**What to do**
Give again only what runs from the line with "Image resolution: width=500" to the final line of the entries below, exactly as written and without pictures.

**Given data**
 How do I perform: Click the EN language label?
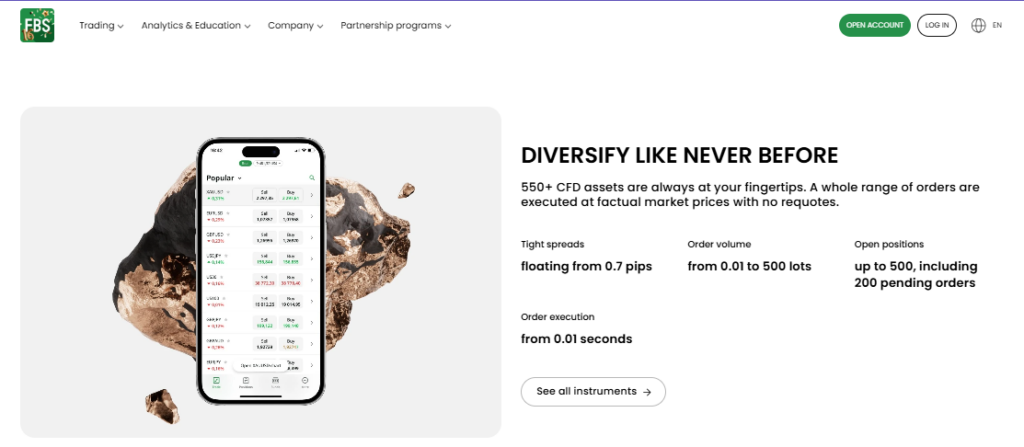point(997,25)
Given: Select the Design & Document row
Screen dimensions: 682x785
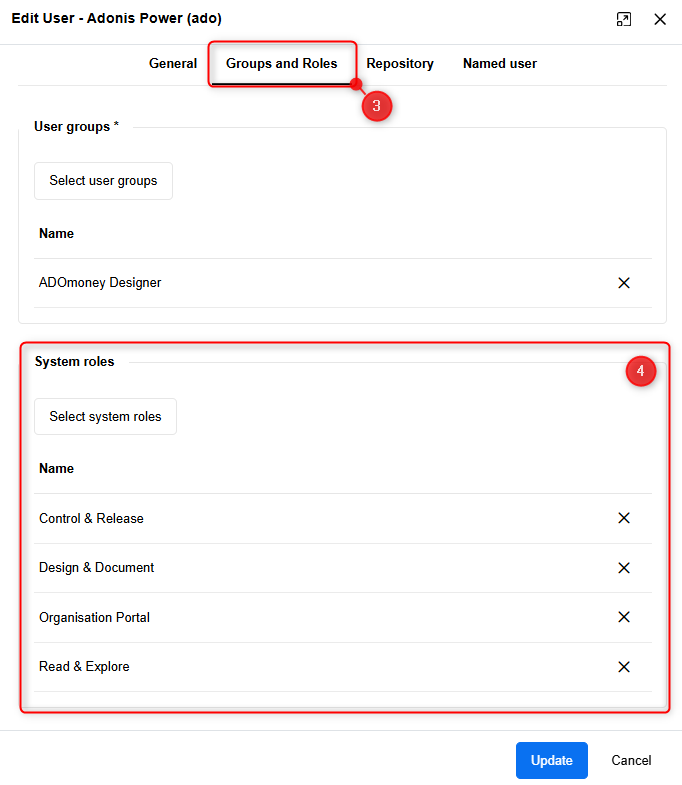Looking at the screenshot, I should (343, 568).
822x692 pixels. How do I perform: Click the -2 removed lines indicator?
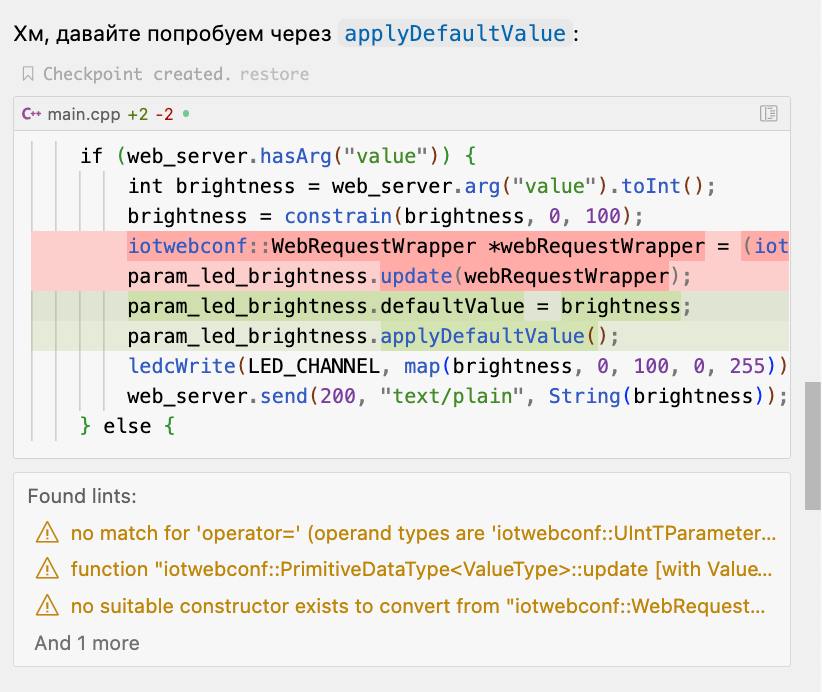coord(164,114)
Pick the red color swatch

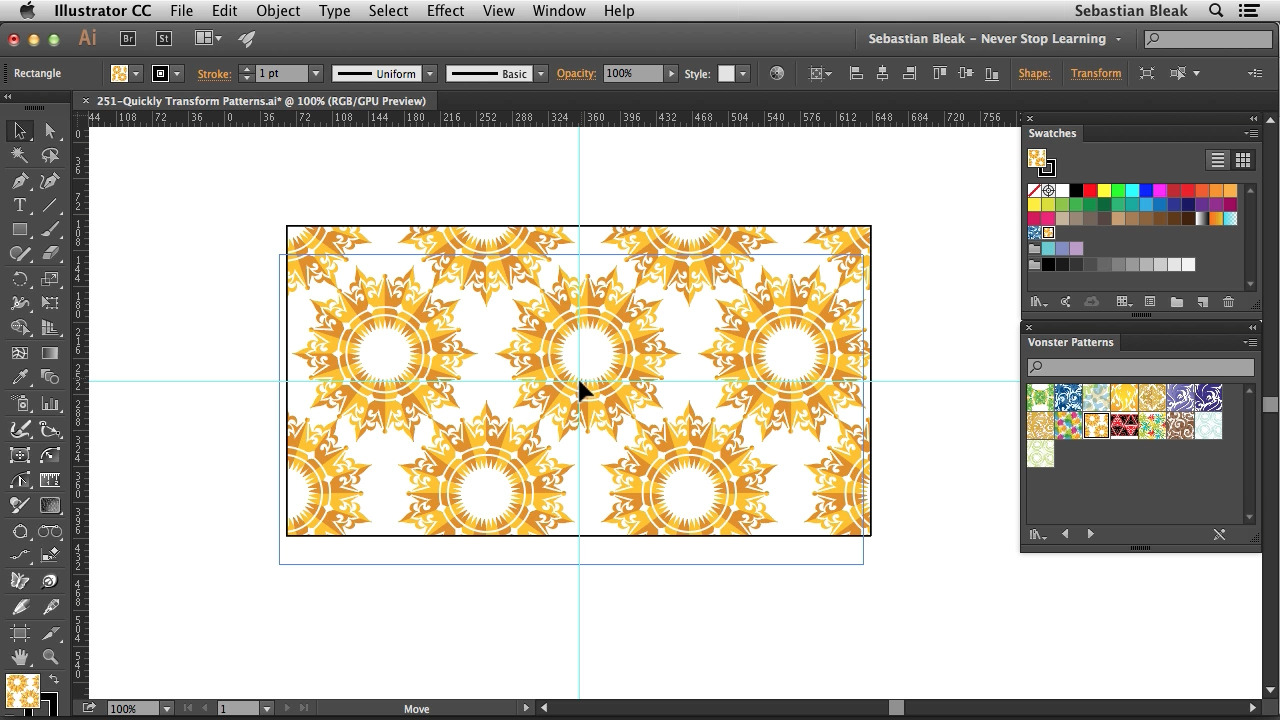(1090, 190)
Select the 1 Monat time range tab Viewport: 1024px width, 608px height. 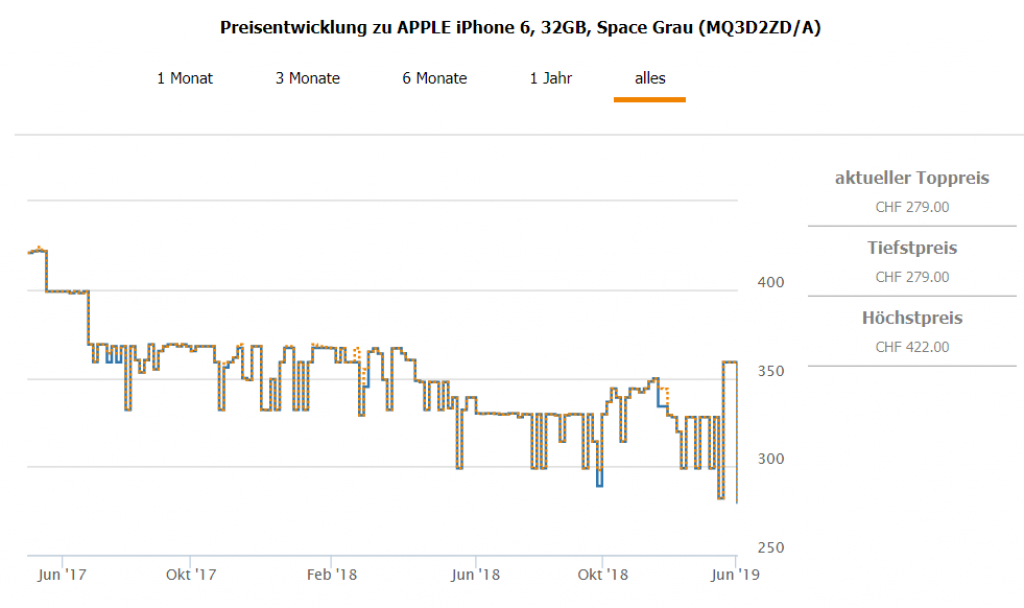185,78
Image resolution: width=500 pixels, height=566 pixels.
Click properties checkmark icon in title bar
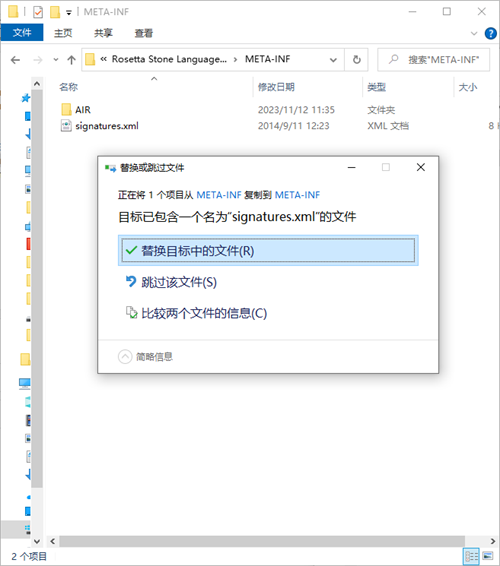(38, 12)
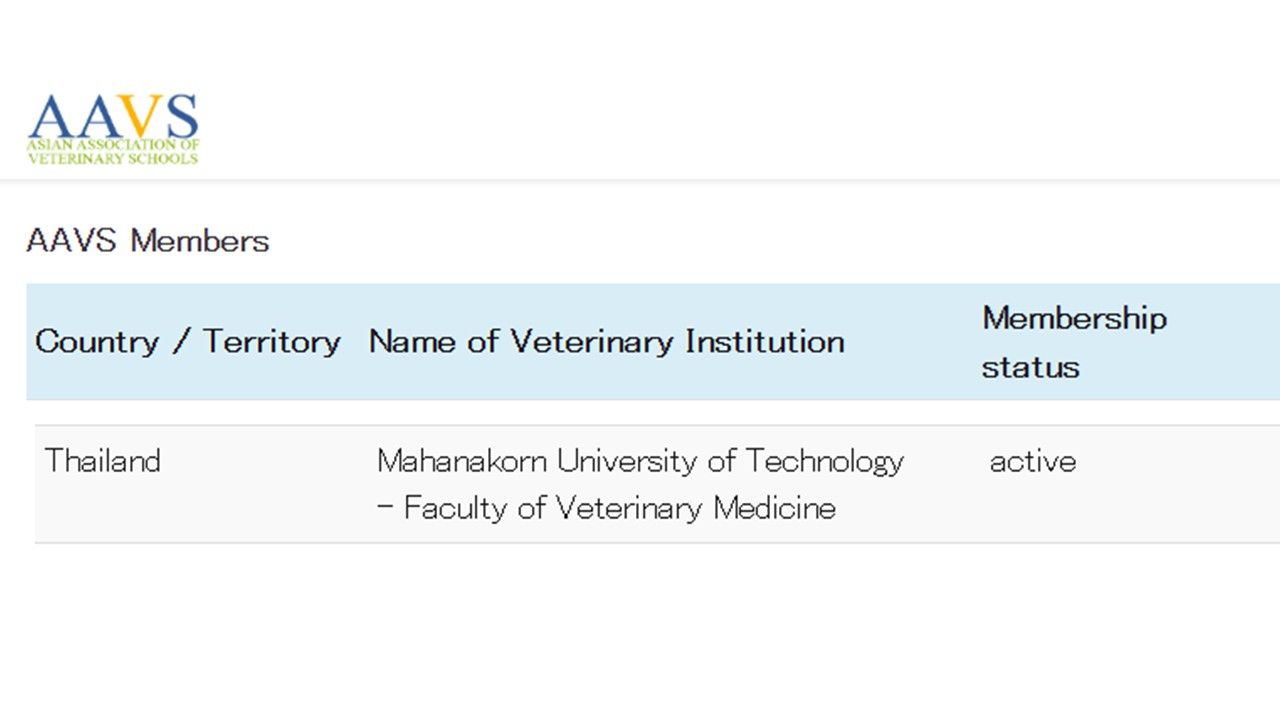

**Written answer**
Image resolution: width=500 pixels, height=566 pixels.
Click properties checkmark icon in title bar
(38, 12)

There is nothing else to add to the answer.